Countless buildings contain asbestos, and the owners of these buildings will need to decide how to deal with it.
In some cases, leaving it undisturbed or covering it up will prevent toxic exposure. In other cases, hiring an abatement company is necessary. Before doing so, consider the following tips.
Finding the right people
Several businesses specialize in removing asbestos safely and in compliance with environmental regulations. They also have the resources to handle and dispose of toxic products.
Finding the right people to do this work is crucial in ensuring the job is done correctly and safely. You can check with state agencies to locate qualified contractors or check out businesses online. You might also get references from others.
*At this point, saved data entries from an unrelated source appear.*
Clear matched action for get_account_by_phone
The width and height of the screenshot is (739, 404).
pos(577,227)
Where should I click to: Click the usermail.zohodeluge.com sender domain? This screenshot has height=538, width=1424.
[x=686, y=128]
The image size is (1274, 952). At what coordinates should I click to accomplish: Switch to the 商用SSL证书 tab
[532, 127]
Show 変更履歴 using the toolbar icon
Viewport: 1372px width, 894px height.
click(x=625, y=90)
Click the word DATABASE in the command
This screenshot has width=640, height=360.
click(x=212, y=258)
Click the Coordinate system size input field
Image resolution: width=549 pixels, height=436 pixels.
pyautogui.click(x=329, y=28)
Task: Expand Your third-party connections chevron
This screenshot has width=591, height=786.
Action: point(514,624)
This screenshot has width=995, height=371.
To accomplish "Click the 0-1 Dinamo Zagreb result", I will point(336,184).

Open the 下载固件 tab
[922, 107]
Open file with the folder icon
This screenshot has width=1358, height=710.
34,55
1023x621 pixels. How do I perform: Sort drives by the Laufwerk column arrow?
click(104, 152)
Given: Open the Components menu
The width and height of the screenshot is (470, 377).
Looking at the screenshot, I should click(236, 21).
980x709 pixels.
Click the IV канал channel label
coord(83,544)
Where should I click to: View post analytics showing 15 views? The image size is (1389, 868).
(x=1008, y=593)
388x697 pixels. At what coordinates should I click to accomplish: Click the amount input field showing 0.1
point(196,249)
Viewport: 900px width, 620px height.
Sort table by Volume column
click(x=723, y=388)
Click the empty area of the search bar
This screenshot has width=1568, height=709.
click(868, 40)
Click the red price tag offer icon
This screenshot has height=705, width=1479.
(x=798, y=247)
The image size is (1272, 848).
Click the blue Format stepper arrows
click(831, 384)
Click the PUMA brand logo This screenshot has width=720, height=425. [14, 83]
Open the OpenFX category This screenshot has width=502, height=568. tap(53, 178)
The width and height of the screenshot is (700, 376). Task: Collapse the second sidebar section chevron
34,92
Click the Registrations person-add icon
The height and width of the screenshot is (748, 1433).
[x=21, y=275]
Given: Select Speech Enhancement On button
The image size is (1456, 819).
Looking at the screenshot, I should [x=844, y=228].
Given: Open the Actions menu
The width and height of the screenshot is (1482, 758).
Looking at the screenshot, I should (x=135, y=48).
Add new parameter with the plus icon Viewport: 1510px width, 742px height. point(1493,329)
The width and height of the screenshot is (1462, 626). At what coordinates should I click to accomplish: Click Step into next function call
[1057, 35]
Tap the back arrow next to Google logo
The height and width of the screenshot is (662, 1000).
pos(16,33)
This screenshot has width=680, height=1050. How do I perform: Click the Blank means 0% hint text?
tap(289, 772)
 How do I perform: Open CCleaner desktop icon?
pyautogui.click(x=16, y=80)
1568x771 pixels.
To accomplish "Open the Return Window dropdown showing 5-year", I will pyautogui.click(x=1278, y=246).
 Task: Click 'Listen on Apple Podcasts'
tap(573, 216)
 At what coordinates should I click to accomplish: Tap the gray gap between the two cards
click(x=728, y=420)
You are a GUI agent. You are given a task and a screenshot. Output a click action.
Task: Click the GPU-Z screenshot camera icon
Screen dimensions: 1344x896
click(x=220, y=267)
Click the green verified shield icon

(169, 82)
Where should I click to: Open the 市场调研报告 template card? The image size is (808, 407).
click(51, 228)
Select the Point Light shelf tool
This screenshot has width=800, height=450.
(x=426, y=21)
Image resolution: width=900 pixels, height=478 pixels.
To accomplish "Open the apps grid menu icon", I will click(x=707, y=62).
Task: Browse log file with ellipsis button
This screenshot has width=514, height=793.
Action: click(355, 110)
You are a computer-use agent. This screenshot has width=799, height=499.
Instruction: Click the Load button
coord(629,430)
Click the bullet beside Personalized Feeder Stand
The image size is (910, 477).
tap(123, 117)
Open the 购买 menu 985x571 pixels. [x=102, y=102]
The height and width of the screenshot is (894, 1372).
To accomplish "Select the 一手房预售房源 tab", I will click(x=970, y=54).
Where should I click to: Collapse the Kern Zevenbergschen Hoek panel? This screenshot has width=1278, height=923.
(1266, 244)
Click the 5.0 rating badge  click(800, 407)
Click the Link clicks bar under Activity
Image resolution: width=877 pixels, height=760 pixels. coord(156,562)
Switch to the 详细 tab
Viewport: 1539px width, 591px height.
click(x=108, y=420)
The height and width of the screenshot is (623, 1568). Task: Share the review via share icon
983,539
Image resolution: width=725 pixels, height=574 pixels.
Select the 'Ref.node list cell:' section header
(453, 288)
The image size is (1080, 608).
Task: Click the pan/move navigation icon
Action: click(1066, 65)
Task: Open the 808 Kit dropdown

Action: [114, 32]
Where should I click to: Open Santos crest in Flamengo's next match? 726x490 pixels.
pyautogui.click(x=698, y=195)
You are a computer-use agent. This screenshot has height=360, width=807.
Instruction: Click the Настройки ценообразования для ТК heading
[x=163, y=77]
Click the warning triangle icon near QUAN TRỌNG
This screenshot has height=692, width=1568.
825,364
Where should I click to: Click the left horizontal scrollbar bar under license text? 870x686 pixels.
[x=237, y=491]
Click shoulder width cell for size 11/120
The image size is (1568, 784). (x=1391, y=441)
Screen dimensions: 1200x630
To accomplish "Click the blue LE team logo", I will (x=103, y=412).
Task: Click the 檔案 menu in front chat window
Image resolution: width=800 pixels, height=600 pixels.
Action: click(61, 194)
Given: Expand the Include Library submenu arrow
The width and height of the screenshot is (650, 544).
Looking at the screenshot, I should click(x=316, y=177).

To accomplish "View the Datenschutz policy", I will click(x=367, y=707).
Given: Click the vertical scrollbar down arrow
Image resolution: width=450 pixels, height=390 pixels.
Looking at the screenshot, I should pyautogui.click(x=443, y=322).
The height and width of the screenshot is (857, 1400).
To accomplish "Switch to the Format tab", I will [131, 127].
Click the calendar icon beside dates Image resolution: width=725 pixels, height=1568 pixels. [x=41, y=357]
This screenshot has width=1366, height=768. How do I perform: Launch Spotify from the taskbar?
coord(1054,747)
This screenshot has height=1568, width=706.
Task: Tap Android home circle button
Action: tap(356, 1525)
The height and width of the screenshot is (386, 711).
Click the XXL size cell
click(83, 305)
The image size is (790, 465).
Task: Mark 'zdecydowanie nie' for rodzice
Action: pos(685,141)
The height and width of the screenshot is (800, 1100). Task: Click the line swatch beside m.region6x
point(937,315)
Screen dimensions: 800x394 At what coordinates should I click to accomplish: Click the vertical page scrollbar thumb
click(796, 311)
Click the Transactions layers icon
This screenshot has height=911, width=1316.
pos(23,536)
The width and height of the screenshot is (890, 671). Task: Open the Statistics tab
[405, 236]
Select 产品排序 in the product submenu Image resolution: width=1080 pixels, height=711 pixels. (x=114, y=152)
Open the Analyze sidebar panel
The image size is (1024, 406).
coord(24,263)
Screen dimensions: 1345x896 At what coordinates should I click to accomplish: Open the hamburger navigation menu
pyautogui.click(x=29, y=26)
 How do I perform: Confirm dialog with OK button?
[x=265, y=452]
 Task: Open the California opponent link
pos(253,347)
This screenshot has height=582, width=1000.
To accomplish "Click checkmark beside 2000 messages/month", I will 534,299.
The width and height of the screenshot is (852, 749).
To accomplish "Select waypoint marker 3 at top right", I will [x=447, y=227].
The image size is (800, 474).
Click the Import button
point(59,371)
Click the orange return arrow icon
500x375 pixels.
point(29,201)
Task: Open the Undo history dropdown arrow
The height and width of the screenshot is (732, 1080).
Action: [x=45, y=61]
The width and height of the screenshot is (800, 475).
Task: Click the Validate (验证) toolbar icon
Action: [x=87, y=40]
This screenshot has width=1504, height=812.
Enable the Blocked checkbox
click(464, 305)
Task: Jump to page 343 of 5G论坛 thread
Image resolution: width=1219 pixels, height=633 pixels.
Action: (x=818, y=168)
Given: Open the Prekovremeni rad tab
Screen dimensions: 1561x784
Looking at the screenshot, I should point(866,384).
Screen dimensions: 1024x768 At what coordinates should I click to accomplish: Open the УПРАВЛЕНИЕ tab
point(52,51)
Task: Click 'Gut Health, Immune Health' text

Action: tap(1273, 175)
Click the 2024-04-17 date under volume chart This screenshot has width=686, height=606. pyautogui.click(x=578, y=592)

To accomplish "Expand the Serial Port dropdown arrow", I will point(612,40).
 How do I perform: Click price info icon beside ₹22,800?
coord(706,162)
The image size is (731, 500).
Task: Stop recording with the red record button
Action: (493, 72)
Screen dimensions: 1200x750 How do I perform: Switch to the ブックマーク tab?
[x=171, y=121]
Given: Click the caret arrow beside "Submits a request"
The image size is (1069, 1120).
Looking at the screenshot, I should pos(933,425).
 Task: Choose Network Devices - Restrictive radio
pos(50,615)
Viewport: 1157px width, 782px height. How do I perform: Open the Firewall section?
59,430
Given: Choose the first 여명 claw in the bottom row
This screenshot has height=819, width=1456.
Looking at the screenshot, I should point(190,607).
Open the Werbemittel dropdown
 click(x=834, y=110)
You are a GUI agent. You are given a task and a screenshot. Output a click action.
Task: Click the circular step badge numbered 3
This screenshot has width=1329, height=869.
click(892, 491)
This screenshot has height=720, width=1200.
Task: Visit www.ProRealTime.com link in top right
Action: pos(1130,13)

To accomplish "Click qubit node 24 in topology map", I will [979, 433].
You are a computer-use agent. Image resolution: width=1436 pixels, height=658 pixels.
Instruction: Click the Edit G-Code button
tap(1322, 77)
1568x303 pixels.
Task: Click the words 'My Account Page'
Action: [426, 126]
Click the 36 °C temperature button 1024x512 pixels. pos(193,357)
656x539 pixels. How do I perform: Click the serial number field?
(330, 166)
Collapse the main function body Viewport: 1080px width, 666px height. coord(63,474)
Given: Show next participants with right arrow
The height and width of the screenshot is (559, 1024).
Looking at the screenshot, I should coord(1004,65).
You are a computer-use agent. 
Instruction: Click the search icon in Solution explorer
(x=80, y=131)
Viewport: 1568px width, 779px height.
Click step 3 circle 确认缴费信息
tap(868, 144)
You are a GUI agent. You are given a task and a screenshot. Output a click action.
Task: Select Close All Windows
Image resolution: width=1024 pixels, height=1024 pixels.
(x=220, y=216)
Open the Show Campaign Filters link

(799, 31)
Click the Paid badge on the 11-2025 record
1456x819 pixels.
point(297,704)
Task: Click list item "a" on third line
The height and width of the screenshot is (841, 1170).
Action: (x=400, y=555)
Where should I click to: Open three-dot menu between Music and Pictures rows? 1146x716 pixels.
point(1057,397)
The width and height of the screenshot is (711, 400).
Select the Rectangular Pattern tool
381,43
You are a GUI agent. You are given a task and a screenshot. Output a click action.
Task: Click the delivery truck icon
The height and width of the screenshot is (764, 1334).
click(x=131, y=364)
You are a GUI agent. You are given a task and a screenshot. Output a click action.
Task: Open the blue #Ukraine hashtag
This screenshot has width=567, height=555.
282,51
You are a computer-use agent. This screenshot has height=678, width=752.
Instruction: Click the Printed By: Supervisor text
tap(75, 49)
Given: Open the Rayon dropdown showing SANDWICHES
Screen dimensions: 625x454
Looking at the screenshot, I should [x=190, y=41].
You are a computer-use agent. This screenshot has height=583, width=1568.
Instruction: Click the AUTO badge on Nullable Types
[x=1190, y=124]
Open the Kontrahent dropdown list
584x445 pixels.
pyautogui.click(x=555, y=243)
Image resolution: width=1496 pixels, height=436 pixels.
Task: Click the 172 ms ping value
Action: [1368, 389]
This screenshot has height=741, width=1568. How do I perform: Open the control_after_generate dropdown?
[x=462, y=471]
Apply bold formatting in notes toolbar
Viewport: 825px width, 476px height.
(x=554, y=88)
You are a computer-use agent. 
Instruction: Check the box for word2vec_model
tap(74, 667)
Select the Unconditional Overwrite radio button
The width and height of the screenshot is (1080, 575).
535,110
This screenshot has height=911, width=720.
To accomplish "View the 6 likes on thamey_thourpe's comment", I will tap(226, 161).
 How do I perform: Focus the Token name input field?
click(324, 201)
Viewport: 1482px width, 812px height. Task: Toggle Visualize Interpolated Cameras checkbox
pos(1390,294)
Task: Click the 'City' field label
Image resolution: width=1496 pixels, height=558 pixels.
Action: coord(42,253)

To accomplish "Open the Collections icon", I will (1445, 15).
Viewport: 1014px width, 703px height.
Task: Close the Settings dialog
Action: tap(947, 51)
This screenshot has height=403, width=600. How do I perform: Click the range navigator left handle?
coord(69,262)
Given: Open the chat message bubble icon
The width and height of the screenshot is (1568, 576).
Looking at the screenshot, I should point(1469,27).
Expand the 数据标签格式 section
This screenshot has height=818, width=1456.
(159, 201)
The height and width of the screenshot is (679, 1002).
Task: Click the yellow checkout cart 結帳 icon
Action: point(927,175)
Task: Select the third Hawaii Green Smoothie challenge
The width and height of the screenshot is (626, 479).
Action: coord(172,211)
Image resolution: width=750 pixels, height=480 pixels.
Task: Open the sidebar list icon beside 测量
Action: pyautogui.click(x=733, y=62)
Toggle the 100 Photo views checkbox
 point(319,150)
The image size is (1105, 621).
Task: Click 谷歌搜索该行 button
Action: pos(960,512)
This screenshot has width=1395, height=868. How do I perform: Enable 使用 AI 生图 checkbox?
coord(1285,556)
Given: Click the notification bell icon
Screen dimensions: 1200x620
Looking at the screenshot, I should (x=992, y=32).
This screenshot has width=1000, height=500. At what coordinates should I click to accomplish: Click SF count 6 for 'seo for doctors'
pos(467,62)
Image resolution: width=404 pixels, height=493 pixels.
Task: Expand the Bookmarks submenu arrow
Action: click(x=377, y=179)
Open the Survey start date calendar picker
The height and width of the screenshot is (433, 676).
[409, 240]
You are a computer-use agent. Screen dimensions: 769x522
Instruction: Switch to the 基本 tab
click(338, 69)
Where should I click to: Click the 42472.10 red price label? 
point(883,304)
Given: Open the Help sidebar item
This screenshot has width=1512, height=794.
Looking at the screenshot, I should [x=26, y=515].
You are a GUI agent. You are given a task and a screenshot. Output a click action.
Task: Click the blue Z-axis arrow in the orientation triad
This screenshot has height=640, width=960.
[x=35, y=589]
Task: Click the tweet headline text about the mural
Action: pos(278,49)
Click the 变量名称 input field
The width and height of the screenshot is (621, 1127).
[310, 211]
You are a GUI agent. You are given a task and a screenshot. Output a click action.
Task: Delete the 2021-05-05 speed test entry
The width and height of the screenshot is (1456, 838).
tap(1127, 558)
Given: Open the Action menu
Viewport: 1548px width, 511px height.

Just because they bid doesn’t mean they can do the job
One thing to note is that just because a business advertises its services or bids on a job doesn’t mean it can do the job properly.
For instance, two contractors recently had to pay $800,000 in fines for unsafe asbestos removal. The Department of Labor & Industries decertified one of the companies, but it continued to bid on projects and perform removal jobs. The other company had an extensive history of violations.
In other words, even if a company says they can remove asbestos and charge less than others, be cautious. Look into reviews and past violations before you hire any abatement company.
Don’t be tempted to DIY
It can seem unnecessary or tedious to find and hire a responsible abatement company. However, that should not deter parties from doing so. Too often, people think it would be just as easy or effective to abate asbestos themselves.
Unfortunately, this can be a catastrophic mistake. Improper asbestos handling, removal or disposal can result in toxic exposure that causes irreversible damage to people’s health.
What if it’s too late?
If you have already run into complications with improper removal, you can take steps right away to prevent further harm. You can start by reporting environmental violations to the U.S. Environmental Protection Agency.
You might also explore your legal rights to pursue liability and compensation for your losses.
Such actions may not undo damages, but they can prevent other people from harmful exposure due to irresponsible abatement procedures.